* **Objective**
Copy the discussion of Private Joker below in full, word for word.

* **Passage to read**
------------------------

In this light, how does Joker's sick joke pan out? If he writes "Born to Kill" on his helmet , it would seem to be a manifestation of the Collective Unconscious, for as Kubrick points out again and again in his films, we have a primordial urge to kill each other. Joker's peace button on his body armor is a symbol of his personal unconscious. "Where'd you get it?" "I don't remember sir." Has Joker repressed the origin of the peace symbol?

T.D. Juede: I believe Private Joker was making a statement about how he acknowledges his fate... or that there is no such thing as a mistake.

David Kirkpatrick: Private Joker fancies himself an individual... a writer's conceit. Pun on "private joke". But as a journalist for Stars and Stripes he must recite the party line.

Gordon Dahlquist: To push the duality stuff a little farther, it should very much be remembered that when Joker actually speaks this little gem:

1) he's talking to a shit-for-brains pogue colonel who knows fuck-all about combat and real life in country.

2) Joker himself is a wise-ass reporter who - when we really get down to it - also knows fuck-all about combat and real life in country.

3) Joker's WHOLE EXISTENCE, from the beginning of the film to the point where he kills the sniper, is all about denying, abstracting, ironizing, distancing the duality within him.

Mark Ervin: I think this is a crucial point. Jungian duality is merely another phrase where Joker can demonstrate his aloof superiority: unaware of how his own personality exemplifies the concept. His beating Pyle harder with the soap than anyone else, and then holding his ears to stifle the screams, is a perfect example.

Ichorwhip: Joker seems to have an acute sense of the conflict within himself: "I wanted to meet interesting and stimulating people of an ancient culture... and kill them.... I wanted to be the first kid on my block to get a confirmed kill." Joker reconciles conflicting components of his unconscious experience and achieves a sort of individuation and wholeness of self, albeit in a rather bizarre and ironic manner.

------------------------

[Item-finding records]
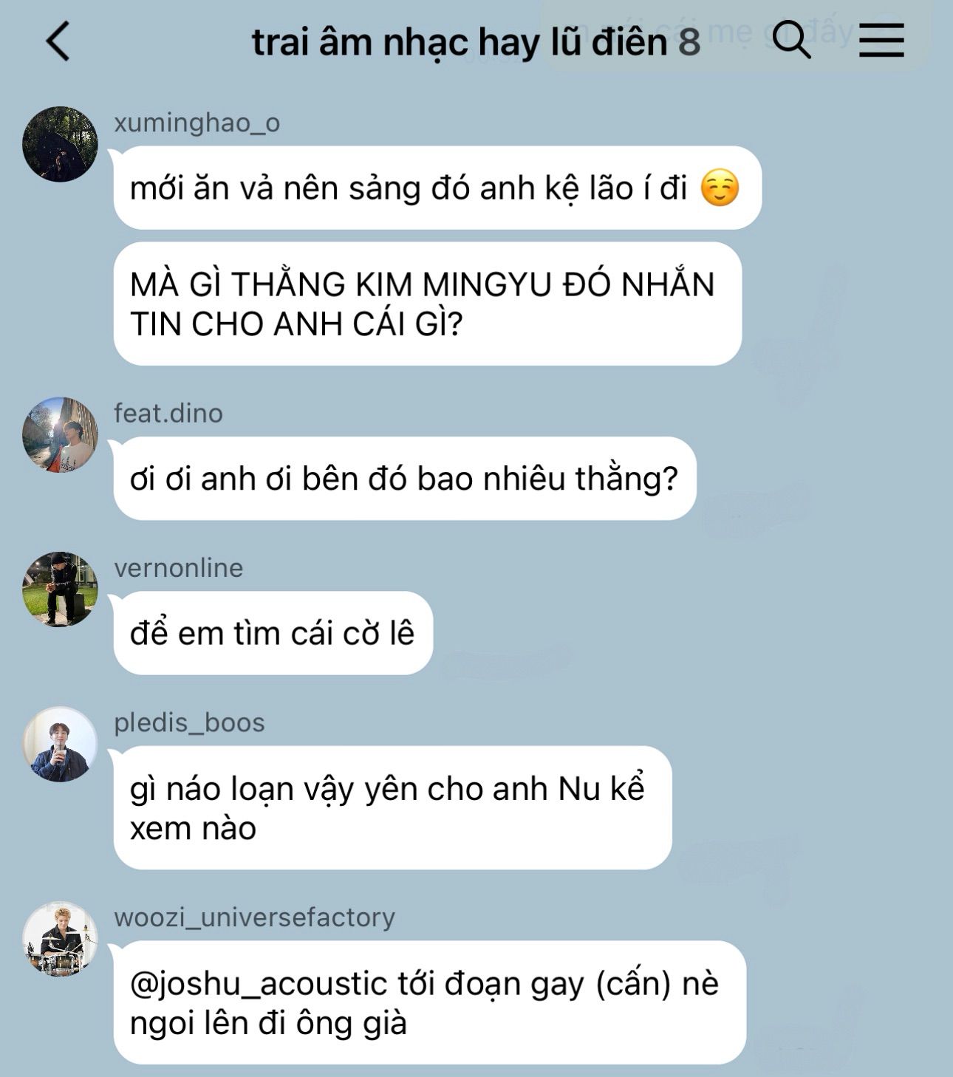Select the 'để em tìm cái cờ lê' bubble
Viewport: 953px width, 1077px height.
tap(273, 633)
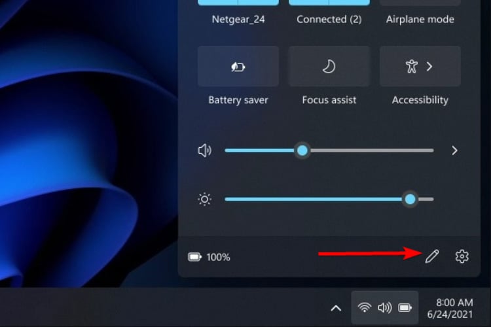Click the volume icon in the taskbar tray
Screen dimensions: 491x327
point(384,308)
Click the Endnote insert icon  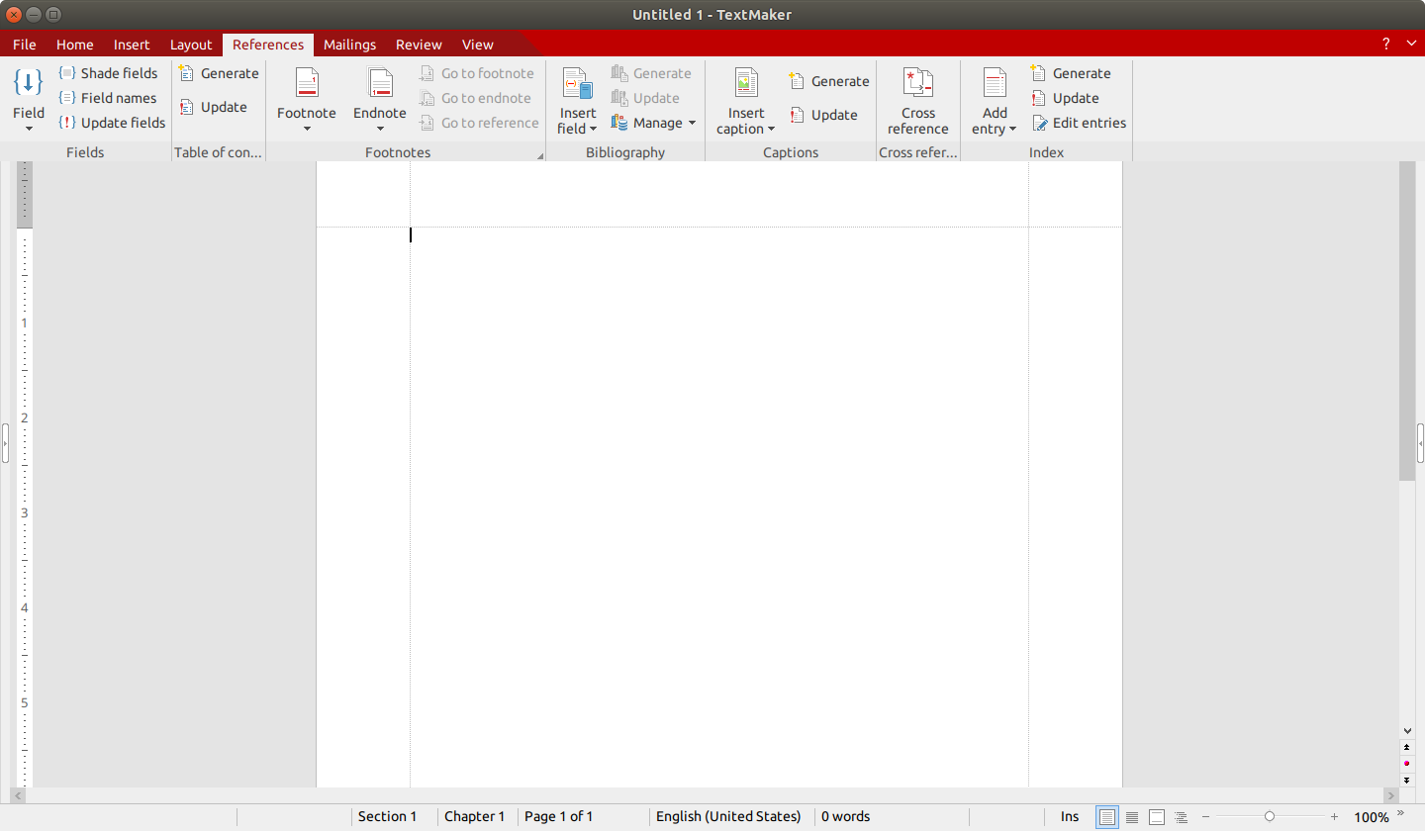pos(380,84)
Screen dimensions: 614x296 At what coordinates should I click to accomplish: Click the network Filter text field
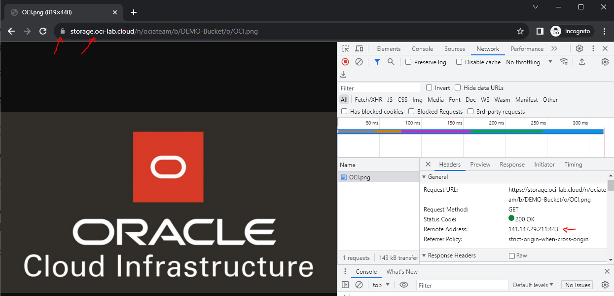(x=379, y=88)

------------------------

* **Result**
In this light, how does Joker's sick joke pan out? If he writes "Born to Kill" on his helmet , it would seem to be a manifestation of the Collective Unconscious, for as Kubrick points out again and again in his films, we have a primordial urge to kill each other. Joker's peace button on his body armor is a symbol of his personal unconscious. "Where'd you get it?" "I don't remember sir." Has Joker repressed the origin of the peace symbol?

T.D. Juede: I believe Private Joker was making a statement about how he acknowledges his fate... or that there is no such thing as a mistake.

David Kirkpatrick: Private Joker fancies himself an individual... a writer's conceit. Pun on "private joke". But as a journalist for Stars and Stripes he must recite the party line.

Gordon Dahlquist: To push the duality stuff a little farther, it should very much be remembered that when Joker actually speaks this little gem:

1) he's talking to a shit-for-brains pogue colonel who knows fuck-all about combat and real life in country.

2) Joker himself is a wise-ass reporter who - when we really get down to it - also knows fuck-all about combat and real life in country.

3) Joker's WHOLE EXISTENCE, from the beginning of the film to the point where he kills the sniper, is all about denying, abstracting, ironizing, distancing the duality within him.

Mark Ervin: I think this is a crucial point. Jungian duality is merely another phrase where Joker can demonstrate his aloof superiority: unaware of how his own personality exemplifies the concept. His beating Pyle harder with the soap than anyone else, and then holding his ears to stifle the screams, is a perfect example.

Ichorwhip: Joker seems to have an acute sense of the conflict within himself: "I wanted to meet interesting and stimulating people of an ancient culture... and kill them.... I wanted to be the first kid on my block to get a confirmed kill." Joker reconciles conflicting components of his unconscious experience and achieves a sort of individuation and wholeness of self, albeit in a rather bizarre and ironic manner.